He crouched down beside the pond, and confirmed the water was clear. He couldn't possibly expect him to drink from a koi pond anyways, could he? Unless he was in a perverse mood. Why lock the powers in him in the first place? He'd be the first to admit that he couldn't handle all of Bob's power, but some he could manage. Maybe Bob just wanted him to embrace Buddhism.

He kept expecting him to show up, but he hadn't, and Logan got the feeling he wasn't going to. He didn't even have a rudimentary sense of his presence; he was alone here. Wasn't that what he ultimately wanted? To finally be alone in his own head, to have nothing but his own mind. He thought about that while staring down into the pond, and realized - not for the first time - that that was actually kind of scary.

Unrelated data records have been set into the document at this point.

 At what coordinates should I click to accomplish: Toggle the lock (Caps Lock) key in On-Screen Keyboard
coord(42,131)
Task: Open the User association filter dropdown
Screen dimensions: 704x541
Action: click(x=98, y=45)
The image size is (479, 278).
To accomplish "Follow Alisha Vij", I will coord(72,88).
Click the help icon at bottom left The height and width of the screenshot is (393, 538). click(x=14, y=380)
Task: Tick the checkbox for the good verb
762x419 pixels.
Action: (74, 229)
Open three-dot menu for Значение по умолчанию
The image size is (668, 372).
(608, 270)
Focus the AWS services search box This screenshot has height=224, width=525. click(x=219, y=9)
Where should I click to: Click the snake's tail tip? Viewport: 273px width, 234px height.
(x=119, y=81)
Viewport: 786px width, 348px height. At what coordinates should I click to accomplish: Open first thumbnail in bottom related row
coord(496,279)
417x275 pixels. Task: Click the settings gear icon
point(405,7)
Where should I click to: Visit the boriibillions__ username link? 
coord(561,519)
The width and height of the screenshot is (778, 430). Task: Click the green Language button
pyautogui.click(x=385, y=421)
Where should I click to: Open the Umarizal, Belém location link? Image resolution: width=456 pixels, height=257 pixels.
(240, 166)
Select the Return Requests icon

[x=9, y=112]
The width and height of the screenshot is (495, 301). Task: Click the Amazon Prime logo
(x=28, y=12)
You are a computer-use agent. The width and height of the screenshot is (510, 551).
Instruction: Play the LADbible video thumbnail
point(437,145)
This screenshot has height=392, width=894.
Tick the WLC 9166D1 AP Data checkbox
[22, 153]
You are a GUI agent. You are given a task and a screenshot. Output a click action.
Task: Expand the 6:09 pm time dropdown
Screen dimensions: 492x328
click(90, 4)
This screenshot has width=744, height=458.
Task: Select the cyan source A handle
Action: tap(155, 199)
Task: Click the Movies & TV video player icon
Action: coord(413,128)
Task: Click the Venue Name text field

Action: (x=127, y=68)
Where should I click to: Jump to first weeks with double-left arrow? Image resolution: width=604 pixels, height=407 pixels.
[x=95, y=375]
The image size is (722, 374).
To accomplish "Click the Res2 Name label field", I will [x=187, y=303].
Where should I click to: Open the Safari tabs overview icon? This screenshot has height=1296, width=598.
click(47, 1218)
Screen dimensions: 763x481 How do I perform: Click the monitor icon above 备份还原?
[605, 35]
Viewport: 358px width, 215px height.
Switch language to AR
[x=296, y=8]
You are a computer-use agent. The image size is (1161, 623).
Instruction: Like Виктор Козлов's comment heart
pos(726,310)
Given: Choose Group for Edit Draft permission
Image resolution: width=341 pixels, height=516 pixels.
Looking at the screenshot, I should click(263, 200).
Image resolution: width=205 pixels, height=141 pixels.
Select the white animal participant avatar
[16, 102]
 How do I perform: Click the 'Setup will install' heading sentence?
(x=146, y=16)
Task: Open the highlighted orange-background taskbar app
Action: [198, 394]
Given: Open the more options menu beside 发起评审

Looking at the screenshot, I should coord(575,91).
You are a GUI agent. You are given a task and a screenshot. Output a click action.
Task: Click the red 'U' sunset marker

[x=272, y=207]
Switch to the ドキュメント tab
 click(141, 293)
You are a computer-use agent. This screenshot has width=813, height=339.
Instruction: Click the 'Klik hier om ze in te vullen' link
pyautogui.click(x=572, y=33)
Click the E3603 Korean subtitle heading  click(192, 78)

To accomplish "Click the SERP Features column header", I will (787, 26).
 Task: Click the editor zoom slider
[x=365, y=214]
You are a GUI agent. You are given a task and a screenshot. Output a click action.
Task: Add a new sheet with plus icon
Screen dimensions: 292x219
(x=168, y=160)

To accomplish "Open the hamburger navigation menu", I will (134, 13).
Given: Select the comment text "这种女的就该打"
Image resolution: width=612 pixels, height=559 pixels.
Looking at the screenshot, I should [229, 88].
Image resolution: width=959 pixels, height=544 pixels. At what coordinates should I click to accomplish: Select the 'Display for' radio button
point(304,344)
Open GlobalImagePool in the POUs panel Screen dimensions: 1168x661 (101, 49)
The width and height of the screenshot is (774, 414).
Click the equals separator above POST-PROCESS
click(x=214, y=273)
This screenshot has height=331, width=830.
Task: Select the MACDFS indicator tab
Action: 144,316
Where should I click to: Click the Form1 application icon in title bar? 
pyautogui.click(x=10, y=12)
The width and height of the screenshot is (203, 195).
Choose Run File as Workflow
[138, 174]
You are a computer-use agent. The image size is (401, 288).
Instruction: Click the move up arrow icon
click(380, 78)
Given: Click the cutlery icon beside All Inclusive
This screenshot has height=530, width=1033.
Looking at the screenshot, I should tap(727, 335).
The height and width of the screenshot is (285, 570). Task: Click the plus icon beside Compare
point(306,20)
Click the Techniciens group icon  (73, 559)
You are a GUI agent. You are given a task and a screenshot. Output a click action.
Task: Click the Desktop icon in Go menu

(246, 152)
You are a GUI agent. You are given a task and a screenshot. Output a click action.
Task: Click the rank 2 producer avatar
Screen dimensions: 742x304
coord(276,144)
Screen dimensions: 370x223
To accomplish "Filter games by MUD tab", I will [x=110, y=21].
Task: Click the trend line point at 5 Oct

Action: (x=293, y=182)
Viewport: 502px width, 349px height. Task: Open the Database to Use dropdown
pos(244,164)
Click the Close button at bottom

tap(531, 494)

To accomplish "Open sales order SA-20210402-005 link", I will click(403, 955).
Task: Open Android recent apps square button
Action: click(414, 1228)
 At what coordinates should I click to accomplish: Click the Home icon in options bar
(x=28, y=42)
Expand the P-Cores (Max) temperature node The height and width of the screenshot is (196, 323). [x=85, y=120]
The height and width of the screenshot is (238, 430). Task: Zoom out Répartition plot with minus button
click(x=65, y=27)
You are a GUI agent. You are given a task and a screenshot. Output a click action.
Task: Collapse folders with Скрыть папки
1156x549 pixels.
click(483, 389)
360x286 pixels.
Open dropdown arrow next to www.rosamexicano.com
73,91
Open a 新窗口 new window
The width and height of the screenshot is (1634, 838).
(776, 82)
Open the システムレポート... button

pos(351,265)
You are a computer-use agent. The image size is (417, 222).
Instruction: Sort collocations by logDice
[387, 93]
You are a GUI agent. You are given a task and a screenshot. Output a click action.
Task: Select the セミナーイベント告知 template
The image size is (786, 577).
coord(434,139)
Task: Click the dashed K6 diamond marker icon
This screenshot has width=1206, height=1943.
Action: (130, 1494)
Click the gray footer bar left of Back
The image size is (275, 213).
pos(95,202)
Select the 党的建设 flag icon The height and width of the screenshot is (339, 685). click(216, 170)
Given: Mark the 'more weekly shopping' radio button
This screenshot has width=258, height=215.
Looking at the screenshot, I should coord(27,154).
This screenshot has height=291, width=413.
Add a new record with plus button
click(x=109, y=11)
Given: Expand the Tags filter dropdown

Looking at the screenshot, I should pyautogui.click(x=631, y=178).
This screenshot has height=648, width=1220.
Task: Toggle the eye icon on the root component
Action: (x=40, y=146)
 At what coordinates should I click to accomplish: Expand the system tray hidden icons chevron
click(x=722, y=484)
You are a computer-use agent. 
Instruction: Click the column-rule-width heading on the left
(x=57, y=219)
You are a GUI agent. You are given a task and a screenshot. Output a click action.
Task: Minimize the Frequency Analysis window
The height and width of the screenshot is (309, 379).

Suddenly he saw himself across the pond. He was dressed a bit differently, with combat boots, olive drab pants, a white tank top, and his once ubiquitous dog tags, but it was him. He crouched down to be at his eye level, and said, "This is familiar. You know this."

What? This temple, this intelligence shit? He already knew that. "Tell me something I don't know."

"I am. Think beyond this."

He grunted in annoyance. "We hate this cryptic shit. Just tell me what you mean."

He stared at him, as if trying to decide if he was really him or not, and then -

Logan was jolted awake literally, just as the pilot came on to advise everyone to put their seatbelts back on, as they were experiencing turbulence. He groaned and rubbed the sleep from his eyes, wondering what he'd missed. What had he done before - what was he supposed to know?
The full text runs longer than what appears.